We make reference to the Kluwer Arbitration Blog post of 23 September 2016 by Sapna Jhangiani and Rosehana Amin, entitled ‘The Hague Convention on Choice of Court Agreements: A Rival to the New York Convention and a ‘Game-Changer’ for International Disputes?’. That blog concluded that the Hague Convention was potentially a game changer. We respectfully disagree.

Background

The Hague Convention on Choice of Court Agreements, concluded in 2005, which came into force on 1 October 2015 (the “Hague Convention”), aims to improve enforcement of international judgments, as well as ensuring states uphold the choice of court in contractual agreements. It aims to create a system of recognition of court decisions with the same level of predictability and enforcement as the New York Convention on the Recognition and Enforcement of Foreign Arbitral Awards (New York, 1958), which entered into force on 7 June 1959 (the “New York Convention”).
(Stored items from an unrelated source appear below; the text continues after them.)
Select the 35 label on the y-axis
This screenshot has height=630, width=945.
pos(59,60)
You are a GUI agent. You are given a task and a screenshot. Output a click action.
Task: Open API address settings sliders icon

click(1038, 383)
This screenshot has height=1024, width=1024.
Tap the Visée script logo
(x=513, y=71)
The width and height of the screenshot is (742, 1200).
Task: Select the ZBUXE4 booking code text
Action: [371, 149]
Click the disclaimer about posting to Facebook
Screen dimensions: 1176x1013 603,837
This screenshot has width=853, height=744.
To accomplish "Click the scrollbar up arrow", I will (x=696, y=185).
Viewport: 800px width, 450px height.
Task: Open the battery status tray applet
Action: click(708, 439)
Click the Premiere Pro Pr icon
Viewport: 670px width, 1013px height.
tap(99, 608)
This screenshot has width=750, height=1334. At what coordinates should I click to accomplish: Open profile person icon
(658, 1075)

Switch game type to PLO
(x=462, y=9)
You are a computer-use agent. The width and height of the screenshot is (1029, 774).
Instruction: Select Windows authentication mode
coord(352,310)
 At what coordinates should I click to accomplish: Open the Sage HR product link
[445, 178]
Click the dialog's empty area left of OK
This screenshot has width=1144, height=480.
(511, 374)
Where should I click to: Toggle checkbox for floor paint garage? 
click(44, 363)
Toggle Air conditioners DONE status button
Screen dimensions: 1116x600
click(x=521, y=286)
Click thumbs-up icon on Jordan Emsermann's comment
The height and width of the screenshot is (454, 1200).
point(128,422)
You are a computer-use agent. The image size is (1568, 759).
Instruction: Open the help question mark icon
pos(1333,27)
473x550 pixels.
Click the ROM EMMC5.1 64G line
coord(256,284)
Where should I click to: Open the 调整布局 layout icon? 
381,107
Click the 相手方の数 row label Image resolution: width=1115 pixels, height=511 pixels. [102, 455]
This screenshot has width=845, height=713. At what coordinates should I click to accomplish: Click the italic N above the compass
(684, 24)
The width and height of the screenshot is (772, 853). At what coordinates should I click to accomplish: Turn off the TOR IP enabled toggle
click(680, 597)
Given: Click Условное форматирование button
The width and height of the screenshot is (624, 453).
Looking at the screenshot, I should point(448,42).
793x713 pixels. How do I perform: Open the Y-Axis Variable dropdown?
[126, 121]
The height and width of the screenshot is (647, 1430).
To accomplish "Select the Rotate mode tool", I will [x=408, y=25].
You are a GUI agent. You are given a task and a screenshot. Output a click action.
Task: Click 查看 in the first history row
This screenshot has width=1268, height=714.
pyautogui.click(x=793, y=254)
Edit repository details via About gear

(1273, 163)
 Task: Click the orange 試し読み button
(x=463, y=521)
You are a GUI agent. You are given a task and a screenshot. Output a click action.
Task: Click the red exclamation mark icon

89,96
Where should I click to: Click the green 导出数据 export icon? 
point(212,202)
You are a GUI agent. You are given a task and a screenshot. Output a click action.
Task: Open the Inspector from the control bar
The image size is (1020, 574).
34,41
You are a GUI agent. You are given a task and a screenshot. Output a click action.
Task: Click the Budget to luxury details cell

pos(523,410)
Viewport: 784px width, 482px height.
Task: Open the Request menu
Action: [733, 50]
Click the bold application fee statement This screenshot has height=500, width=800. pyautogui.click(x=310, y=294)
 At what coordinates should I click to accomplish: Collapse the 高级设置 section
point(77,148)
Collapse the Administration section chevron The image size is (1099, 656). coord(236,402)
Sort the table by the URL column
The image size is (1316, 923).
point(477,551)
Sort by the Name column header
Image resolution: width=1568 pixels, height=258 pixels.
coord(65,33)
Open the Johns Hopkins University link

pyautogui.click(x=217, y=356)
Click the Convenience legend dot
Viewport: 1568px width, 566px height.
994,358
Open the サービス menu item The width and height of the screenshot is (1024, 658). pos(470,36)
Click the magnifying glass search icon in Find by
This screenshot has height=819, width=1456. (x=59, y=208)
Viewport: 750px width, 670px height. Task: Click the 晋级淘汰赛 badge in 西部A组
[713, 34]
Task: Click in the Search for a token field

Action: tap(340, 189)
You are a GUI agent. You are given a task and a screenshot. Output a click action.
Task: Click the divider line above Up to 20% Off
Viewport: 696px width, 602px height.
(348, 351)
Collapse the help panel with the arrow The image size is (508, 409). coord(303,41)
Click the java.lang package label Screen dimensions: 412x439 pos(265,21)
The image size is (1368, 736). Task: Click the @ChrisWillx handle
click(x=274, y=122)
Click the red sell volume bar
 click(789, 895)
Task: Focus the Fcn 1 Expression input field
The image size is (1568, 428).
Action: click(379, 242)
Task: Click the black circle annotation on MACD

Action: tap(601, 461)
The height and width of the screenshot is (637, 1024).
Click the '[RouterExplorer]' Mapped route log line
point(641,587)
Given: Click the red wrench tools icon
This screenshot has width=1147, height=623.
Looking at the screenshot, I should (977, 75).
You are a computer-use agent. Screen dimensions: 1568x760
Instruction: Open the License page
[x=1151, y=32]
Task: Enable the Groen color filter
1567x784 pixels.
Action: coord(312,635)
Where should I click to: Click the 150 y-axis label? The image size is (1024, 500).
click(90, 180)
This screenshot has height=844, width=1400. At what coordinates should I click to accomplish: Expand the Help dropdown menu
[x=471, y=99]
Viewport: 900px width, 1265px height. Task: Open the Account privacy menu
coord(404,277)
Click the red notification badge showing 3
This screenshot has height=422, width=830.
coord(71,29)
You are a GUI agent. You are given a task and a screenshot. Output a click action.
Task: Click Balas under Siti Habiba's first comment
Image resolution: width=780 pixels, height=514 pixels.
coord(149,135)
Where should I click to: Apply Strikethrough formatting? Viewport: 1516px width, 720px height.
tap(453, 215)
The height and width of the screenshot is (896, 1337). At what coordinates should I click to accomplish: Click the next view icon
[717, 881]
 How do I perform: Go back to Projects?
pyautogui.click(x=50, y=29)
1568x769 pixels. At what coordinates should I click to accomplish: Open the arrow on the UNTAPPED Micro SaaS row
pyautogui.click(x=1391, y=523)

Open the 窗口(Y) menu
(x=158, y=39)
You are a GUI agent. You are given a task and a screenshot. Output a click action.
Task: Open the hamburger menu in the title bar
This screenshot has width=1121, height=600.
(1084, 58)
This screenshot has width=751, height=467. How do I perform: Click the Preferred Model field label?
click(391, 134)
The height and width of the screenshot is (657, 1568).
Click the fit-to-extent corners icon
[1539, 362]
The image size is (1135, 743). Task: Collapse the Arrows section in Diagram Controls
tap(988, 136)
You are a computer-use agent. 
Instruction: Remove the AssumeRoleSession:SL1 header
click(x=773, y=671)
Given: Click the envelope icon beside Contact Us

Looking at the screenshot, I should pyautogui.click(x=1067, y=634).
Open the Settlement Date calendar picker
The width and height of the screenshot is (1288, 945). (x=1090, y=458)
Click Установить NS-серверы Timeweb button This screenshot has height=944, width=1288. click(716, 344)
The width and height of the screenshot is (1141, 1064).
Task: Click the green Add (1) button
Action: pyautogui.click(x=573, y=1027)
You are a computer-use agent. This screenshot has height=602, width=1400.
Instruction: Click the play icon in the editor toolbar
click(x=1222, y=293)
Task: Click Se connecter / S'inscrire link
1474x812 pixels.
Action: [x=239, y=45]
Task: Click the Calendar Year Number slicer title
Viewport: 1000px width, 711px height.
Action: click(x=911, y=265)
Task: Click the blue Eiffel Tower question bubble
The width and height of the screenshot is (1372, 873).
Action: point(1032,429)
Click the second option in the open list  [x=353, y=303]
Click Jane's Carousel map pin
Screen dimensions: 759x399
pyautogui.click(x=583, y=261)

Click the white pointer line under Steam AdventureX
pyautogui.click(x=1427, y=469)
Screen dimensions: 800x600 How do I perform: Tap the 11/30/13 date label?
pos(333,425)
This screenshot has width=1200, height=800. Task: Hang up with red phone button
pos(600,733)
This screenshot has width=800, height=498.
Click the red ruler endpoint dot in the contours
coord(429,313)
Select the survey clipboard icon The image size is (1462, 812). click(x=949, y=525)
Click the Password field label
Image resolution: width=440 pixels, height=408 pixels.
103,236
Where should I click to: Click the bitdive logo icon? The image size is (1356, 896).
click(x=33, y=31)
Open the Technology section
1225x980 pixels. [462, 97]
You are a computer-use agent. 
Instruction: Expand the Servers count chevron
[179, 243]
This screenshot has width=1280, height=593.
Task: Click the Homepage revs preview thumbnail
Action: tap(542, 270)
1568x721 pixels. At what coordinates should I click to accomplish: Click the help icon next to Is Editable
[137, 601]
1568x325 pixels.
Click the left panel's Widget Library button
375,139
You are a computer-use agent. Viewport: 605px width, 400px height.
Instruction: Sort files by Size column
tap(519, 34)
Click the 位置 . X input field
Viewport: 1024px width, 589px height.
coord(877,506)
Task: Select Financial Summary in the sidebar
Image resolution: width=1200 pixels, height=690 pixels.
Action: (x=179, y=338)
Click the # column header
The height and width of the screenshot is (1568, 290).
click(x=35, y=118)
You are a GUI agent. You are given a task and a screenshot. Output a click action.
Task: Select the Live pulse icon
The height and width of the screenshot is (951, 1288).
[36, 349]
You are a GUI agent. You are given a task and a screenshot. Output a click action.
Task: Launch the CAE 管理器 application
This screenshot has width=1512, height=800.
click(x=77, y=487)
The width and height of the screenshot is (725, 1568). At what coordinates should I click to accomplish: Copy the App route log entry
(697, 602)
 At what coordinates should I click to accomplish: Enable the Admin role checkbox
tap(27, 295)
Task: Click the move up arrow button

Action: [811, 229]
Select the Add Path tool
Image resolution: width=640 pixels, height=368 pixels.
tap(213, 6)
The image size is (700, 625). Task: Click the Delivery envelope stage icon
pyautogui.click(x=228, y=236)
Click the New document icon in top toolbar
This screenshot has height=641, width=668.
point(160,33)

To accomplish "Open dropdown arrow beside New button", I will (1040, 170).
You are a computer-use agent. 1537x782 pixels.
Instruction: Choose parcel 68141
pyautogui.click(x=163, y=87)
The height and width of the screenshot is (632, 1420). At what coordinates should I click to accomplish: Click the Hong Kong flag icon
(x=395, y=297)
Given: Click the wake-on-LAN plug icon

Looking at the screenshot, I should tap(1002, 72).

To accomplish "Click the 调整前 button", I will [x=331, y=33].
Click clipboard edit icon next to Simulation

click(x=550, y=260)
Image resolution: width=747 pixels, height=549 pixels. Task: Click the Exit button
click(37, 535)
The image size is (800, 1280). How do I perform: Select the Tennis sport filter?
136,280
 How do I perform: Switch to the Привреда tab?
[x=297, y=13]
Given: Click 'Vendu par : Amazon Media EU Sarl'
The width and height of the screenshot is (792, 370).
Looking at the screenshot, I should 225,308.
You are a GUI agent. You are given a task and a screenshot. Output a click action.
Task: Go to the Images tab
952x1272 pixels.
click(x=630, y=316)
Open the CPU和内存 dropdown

Here we explore whether in fact the Hague Convention will be such a game-changer, whether the Hague convention really is a threat to international arbitration and whether it will change the international dispute landscape so drastically.

Ratification and alternative regimes

The Hague Convention has been ratified by the European Union (the “EU”) (except for Denmark), and by Singapore and Mexico (29 countries in total). Another two countries, the United States and Ukraine, have signed the Hague Convention but have not ratified it to date. It must also be noted that with Brexit, the United Kingdom, upon exiting the EU (i.e. after 29 March 2019), will have to sign and ratify the Hague Convention independently if it wishes to be a part of it. The New York Convention by contrast, applies to 154 countries.

Comparative regimes to the Hague Convention include the Brussels Convention (Recast) of 12 December 2012 (the “Brussels Recast”), applicable only to EU member states. Under Chapter III of the Brussels Recast, judgements given in one EU member state shall be recognised in another member state without any special procedure required (Article 36); and such judgment is enforceable without the need to be declared enforceable (Article 39). The EU is also part of the Lugano Convention of 1988, which governs the enforcement of judgments as between Iceland, Switzerland, Norway and all pre-2004 EU states, plus Poland. So the same applies in these countries.

Other regimes include those under the Administration of Justice Act 1920 (for High Court judgements) and the Foreign Judgments (Reciprocal Enforcement) Act 1933 (for lower courts or tribunals), which are effective between the United Kingdom and Commonwealth countries, including Crown states such as the Isle of Man and Jersey to streamline the enforcement of England and Wales judgments.

However, there are countries that have no reciprocal arrangements with other countries such as the United States (or at least until it ratifies the Hague Convention). Therefore, to enforce a decision one has to start new legal proceedings in the court of the country or state in which enforcement is sought, so as to obtain a judgement in that jurisdiction. In the United States one must commence proceedings in the competent state court. The state court, in turn, will determine, based on the local laws, whether to give effect to the foreign judgment.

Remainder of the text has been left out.